## How to complete this task
Revise the part of the account of the water main break that opens with the words containing "Firefighters on the" and closes with "down the geyser).", putting "hydrants" in place of "valves".

## Excerpted passage
┌──

Ephemeral Geyser


Slideshow (34 shots)

Our principal diversion on a cold, drippy Saturday: A water main broke up on McGee Avenue at Buena Avenue, a couple blocks from our house. We were on our way back from a walk with The Dog and saw an unusual amount of water washing down the gutters on Buena and around the corner down California Street and decided to investigate. Just uphill from McGee and Buena, water was pouring through a heaved-up section of pavement. It seemed to be worsening slowly, and after 10 minutes or was fountaining about four feet into the air. We took some pictures, talked to some friends in the neighborhood who were taking in the scene, then walked back home.

As I sat down to look at the pictures, my friend Bruce, who lives a couple doors up from the break, called. He said I needed to get back up there–the water was shooting 80 feet into the air. Kate and I ran back up the street. This was the scene looking up McGee. The water was jetting into the air onto and over a house owned by well-known Berkeley artist David Lance Goines. The volume of water was enough that it caused a flood in his backyard, and he was overheard to say that at least a little water was getting into his home. A couple dozen neighbors gathered to watch the show.

Firefighters on the scene monitored the break while they waited for the East Bay Municipal Utility District, our water provider, to dispatch a crew. One of the firefighters told me they could shut down the flow of water, but wouldn’t as long as it didn’t seem to be a threat; it might help EBMUD diagnose the break if they saw the water flowing, he said. But when the flow broke loose, the firefighters got busy trying to close valves up and down the street. They eventually managed to limit the flow to about a 10-foot column that slopped onto the sidewalk. As soon as they did that, a single EBMUD employee showed up (an hour and 12 minutes after I began taking pictures, by which time the utility had already been alerted). The water guy knew what he was doing. It took him nine minutes to shut down the geyser).


Update: After the geyser was shut down, I heard one of the firefighters ask the EBMUD guy, “Do you know how old the main is?” “Yeah, I know–it’s older than you. It’s older than you, and you’d have to be born before 1910 to be older than it.” My friend Bruce, who says his house was built in 1905, said the main must be at least that old. He’s lived there since the late ’70s, and said that when he’d moved in, an older man rooming next door talked about growing up on the block back when the first houses were built there. Buena Avenue was a cow path, Bruce recalled the man saying, and “Farmer McGee,” for whom McGee Avenue is named, used to drive cattle to pasture down to the west.


After dark, I went out an took a look at what the EBMUD crew was doing. Bruce and a friend were watching the proceedings. They said there had been an oval-shaped hole in the main not much bigger than two hands held together. That was a pretty impressive show of what water under pressure can do when forced out of a small opening (hydraulic mining, anyone?).

└──

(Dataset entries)
┌──

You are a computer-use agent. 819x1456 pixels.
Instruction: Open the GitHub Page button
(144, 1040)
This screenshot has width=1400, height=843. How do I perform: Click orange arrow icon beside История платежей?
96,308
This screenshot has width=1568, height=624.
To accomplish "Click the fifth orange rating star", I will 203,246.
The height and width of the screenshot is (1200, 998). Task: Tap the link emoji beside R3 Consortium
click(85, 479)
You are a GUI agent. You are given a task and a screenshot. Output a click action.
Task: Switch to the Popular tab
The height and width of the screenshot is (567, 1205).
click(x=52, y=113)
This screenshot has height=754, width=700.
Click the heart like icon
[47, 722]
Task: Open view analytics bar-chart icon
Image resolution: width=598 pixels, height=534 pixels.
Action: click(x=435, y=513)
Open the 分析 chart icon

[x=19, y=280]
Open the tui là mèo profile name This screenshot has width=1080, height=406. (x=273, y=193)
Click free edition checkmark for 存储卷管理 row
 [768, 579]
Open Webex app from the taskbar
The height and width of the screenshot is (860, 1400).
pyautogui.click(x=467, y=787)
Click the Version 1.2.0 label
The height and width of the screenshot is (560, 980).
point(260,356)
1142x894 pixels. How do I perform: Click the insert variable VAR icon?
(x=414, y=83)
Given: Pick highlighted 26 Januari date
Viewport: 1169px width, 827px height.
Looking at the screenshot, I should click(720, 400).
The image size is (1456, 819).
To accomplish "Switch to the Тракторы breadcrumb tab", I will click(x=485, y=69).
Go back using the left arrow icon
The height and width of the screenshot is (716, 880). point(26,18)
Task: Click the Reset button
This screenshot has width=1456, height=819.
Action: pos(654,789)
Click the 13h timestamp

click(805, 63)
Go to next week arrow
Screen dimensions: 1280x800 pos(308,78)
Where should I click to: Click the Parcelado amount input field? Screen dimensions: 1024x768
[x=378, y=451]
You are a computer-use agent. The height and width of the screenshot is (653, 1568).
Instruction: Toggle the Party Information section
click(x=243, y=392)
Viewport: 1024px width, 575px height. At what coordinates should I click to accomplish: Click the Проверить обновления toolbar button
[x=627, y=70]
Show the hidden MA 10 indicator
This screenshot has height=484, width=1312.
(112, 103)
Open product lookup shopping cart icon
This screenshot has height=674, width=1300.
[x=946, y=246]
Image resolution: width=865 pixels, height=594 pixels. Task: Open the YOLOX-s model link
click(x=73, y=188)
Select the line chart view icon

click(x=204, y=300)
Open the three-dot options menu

└──

## Task answer
Firefighters on the scene monitored the break while they waited for the East Bay Municipal Utility District, our water provider, to dispatch a crew. One of the firefighters told me they could shut down the flow of water, but wouldn’t as long as it didn’t seem to be a threat; it might help EBMUD diagnose the break if they saw the water flowing, he said. But when the flow broke loose, the firefighters got busy trying to close hydrants up and down the street. They eventually managed to limit the flow to about a 10-foot column that slopped onto the sidewalk. As soon as they did that, a single EBMUD employee showed up (an hour and 12 minutes after I began taking pictures, by which time the utility had already been alerted). The water guy knew what he was doing. It took him nine minutes to shut down the geyser).